In [3]:
import torch
import torch.nn as nn
from torch.utils.data import Dataset, DataLoader
from torch.optim.lr_scheduler import StepLR

from tqdm.auto import tqdm
import nltk
import string
from collections import Counter
from typing import List

In [4]:
# Простой искусственный словарь
vocab = ['<pad>', '<bos>', '<eos>', '<unk>', 'hello', 'love', 'you', 'more', 'then', 'live', 'my']
word2ind = {word: i for i, word in enumerate(vocab)}
ind2word = {i: word for word, i in word2ind.items()}

# Пример датасета, представляющего последовательности слов в виде индексов
sentences = [
    [word2ind['love'], word2ind['you'], word2ind['more'],  word2ind['then'], word2ind['live']],
    [word2ind['love'], word2ind['live']],
    [word2ind['love'], word2ind['you']],
    [word2ind['hello'], word2ind['my'], word2ind['love']],
    [word2ind['love'], word2ind['you'], word2ind['more']],
]
print ('sentences', sentences)

# Создаем Dataset
class SimpleDataset(Dataset):
    def __init__(self, data):
        self.data = data
    def __getitem__(self, idx):
        return self.data[idx]
    def __len__(self):
        return len(self.data)

# Функция паддинга для создания батчей
def collate_fn_with_padding(input_batch, pad_id=word2ind['<pad>']):
    seq_lens = [len(x) for x in input_batch]
    max_seq_len = max(seq_lens)
    new_batch = []
    for sequence in input_batch:
        padded_sequence = sequence + [pad_id] * (max_seq_len - len(sequence))
        new_batch.append(padded_sequence)
    sequences = torch.LongTensor(new_batch)
    return {
        'input_ids': sequences[:, :-1],  # Входные данные
        'target_ids': sequences[:, 1:]   # Целевые данные
    }
# Создаем DataLoader для train, eval, test наборов
train_dataset = SimpleDataset(sentences)

* **Задания**:
1: Перечислите все комментарии из показанного фрагмента, которые занимают отдельную строку, без знака «#».
2: Перепишите из показанного фрагмента текст, начиная со слов «new_batch = []» и заканчивая словами «new_batch.append(padded_sequence)».
Данные для этой работы не нужны.

* **Записанные данные**:
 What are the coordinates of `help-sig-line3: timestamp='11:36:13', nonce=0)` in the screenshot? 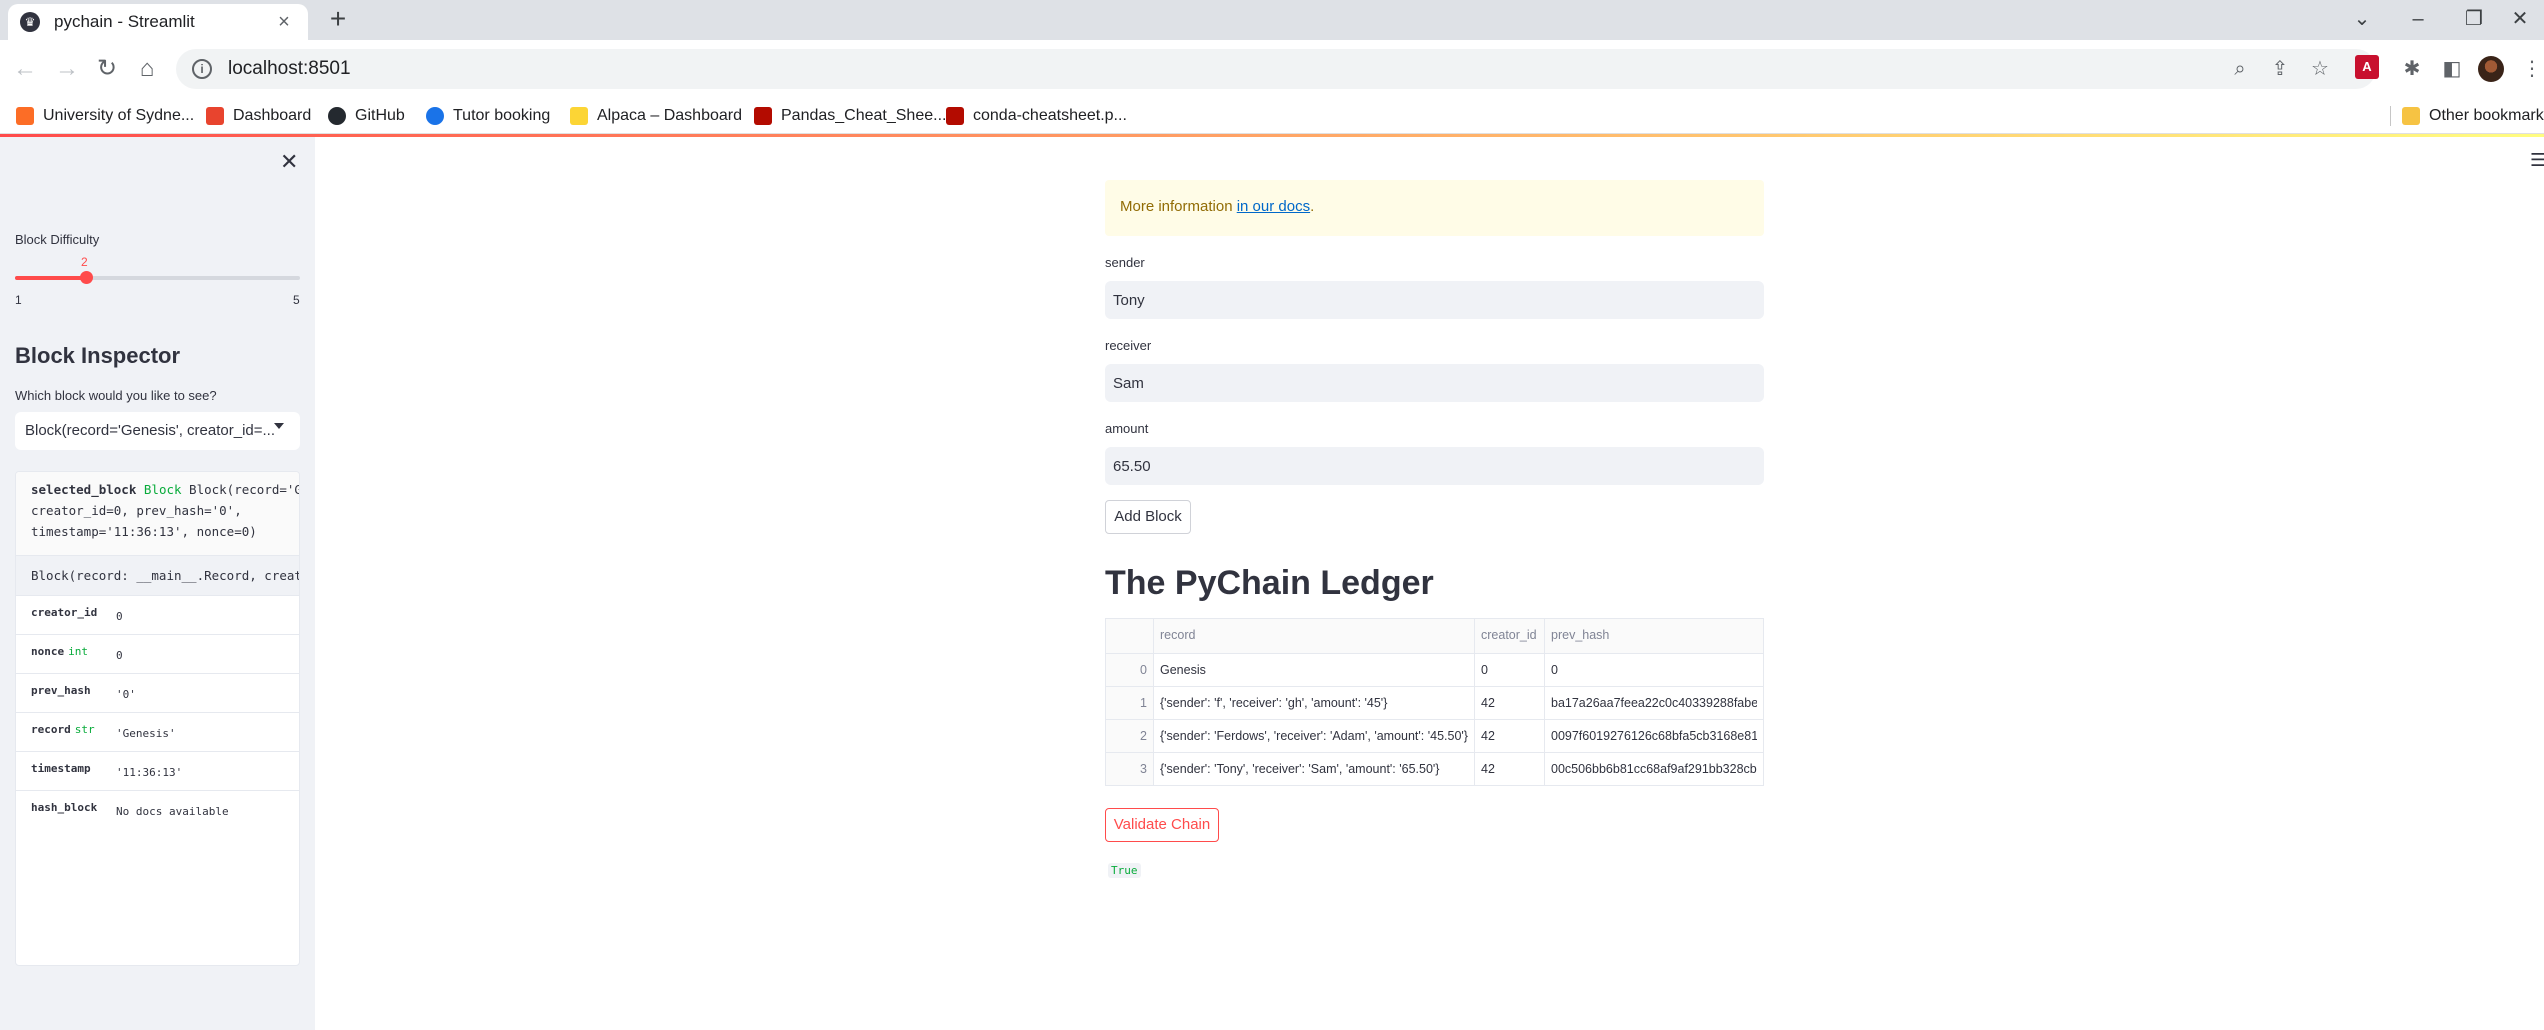 It's located at (144, 532).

* **Список ответов**:
1:
Простой искусственный словарь
Пример датасета, представляющего последовательности слов в виде индексов
Создаем Dataset
Функция паддинга для создания батчей
Создаем DataLoader для train, eval, test наборов

2:
new_batch = []
    for sequence in input_batch:
        padded_sequence = sequence + [pad_id] * (max_seq_len - len(sequence))
        new_batch.append(padded_sequence)